Data for analysis ->

------------------------------------------------

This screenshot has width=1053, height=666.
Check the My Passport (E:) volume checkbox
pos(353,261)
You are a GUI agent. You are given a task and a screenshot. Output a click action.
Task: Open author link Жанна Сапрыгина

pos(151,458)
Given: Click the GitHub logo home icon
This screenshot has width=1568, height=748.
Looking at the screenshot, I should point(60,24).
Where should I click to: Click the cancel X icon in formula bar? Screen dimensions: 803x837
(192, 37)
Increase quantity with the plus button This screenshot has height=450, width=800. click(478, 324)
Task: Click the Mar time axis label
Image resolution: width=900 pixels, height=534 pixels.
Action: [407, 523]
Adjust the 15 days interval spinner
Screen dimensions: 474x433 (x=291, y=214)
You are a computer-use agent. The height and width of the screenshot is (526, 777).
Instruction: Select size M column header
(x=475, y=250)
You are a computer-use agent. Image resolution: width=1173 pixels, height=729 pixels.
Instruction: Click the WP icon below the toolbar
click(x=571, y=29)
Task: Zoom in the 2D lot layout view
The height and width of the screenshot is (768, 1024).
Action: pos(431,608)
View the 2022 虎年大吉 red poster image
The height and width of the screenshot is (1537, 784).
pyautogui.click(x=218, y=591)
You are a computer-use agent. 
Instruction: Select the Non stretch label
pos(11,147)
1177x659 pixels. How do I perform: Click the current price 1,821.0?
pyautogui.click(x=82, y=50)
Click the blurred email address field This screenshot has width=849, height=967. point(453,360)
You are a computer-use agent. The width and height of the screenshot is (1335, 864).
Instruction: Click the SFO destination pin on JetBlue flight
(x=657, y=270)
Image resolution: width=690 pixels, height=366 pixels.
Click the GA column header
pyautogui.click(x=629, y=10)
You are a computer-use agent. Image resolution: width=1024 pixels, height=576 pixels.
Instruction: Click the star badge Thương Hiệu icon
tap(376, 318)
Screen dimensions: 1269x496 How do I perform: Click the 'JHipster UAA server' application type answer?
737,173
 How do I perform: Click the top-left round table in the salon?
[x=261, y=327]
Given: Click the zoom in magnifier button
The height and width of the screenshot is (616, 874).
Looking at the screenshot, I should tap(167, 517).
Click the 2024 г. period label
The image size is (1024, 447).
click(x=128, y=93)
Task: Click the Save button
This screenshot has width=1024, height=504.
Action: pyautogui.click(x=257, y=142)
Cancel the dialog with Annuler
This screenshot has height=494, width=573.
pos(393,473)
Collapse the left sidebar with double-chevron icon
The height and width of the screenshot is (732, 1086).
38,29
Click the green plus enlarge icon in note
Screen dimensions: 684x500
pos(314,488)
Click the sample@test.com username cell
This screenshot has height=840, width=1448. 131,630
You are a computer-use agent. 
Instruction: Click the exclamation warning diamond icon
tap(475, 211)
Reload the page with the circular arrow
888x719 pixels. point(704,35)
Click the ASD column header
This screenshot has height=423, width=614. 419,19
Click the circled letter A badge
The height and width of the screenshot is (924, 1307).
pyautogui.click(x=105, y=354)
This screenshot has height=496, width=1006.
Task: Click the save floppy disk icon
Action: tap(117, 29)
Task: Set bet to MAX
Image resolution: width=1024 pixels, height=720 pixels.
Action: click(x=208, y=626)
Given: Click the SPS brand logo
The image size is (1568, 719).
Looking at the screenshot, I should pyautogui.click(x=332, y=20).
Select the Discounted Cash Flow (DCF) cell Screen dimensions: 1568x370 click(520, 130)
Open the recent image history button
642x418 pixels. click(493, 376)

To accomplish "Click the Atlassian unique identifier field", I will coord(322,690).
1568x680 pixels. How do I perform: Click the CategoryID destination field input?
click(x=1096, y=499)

------------------------------------------------

Instructions to follow -> Repeat every record above. Each one must match exactly.

Your solution ->
This screenshot has width=1053, height=666.
Check the My Passport (E:) volume checkbox
pos(353,261)
You are a GUI agent. You are given a task and a screenshot. Output a click action.
Task: Open author link Жанна Сапрыгина

pos(151,458)
Given: Click the GitHub logo home icon
This screenshot has width=1568, height=748.
Looking at the screenshot, I should point(60,24).
Where should I click to: Click the cancel X icon in formula bar? Screen dimensions: 803x837
(192, 37)
Increase quantity with the plus button This screenshot has height=450, width=800. click(478, 324)
Task: Click the Mar time axis label
Image resolution: width=900 pixels, height=534 pixels.
Action: [407, 523]
Adjust the 15 days interval spinner
Screen dimensions: 474x433 (x=291, y=214)
You are a computer-use agent. The height and width of the screenshot is (526, 777).
Instruction: Select size M column header
(x=475, y=250)
You are a computer-use agent. Image resolution: width=1173 pixels, height=729 pixels.
Instruction: Click the WP icon below the toolbar
click(x=571, y=29)
Task: Zoom in the 2D lot layout view
The height and width of the screenshot is (768, 1024).
Action: pos(431,608)
View the 2022 虎年大吉 red poster image
The height and width of the screenshot is (1537, 784).
pyautogui.click(x=218, y=591)
You are a computer-use agent. 
Instruction: Select the Non stretch label
pos(11,147)
1177x659 pixels. How do I perform: Click the current price 1,821.0?
pyautogui.click(x=82, y=50)
Click the blurred email address field This screenshot has width=849, height=967. point(453,360)
You are a computer-use agent. The width and height of the screenshot is (1335, 864).
Instruction: Click the SFO destination pin on JetBlue flight
(x=657, y=270)
Image resolution: width=690 pixels, height=366 pixels.
Click the GA column header
pyautogui.click(x=629, y=10)
You are a computer-use agent. Image resolution: width=1024 pixels, height=576 pixels.
Instruction: Click the star badge Thương Hiệu icon
tap(376, 318)
Screen dimensions: 1269x496 How do I perform: Click the 'JHipster UAA server' application type answer?
737,173
 How do I perform: Click the top-left round table in the salon?
[x=261, y=327]
Given: Click the zoom in magnifier button
The height and width of the screenshot is (616, 874).
Looking at the screenshot, I should tap(167, 517).
Click the 2024 г. period label
The image size is (1024, 447).
click(x=128, y=93)
Task: Click the Save button
This screenshot has width=1024, height=504.
Action: pyautogui.click(x=257, y=142)
Cancel the dialog with Annuler
This screenshot has height=494, width=573.
pos(393,473)
Collapse the left sidebar with double-chevron icon
The height and width of the screenshot is (732, 1086).
38,29
Click the green plus enlarge icon in note
Screen dimensions: 684x500
pos(314,488)
Click the sample@test.com username cell
This screenshot has height=840, width=1448. 131,630
You are a computer-use agent. 
Instruction: Click the exclamation warning diamond icon
tap(475, 211)
Reload the page with the circular arrow
888x719 pixels. point(704,35)
Click the ASD column header
This screenshot has height=423, width=614. 419,19
Click the circled letter A badge
The height and width of the screenshot is (924, 1307).
pyautogui.click(x=105, y=354)
This screenshot has height=496, width=1006.
Task: Click the save floppy disk icon
Action: tap(117, 29)
Task: Set bet to MAX
Image resolution: width=1024 pixels, height=720 pixels.
Action: click(x=208, y=626)
Given: Click the SPS brand logo
The image size is (1568, 719).
Looking at the screenshot, I should pyautogui.click(x=332, y=20).
Select the Discounted Cash Flow (DCF) cell Screen dimensions: 1568x370 click(520, 130)
Open the recent image history button
642x418 pixels. click(493, 376)

To accomplish "Click the Atlassian unique identifier field", I will coord(322,690).
1568x680 pixels. How do I perform: Click the CategoryID destination field input?
click(x=1096, y=499)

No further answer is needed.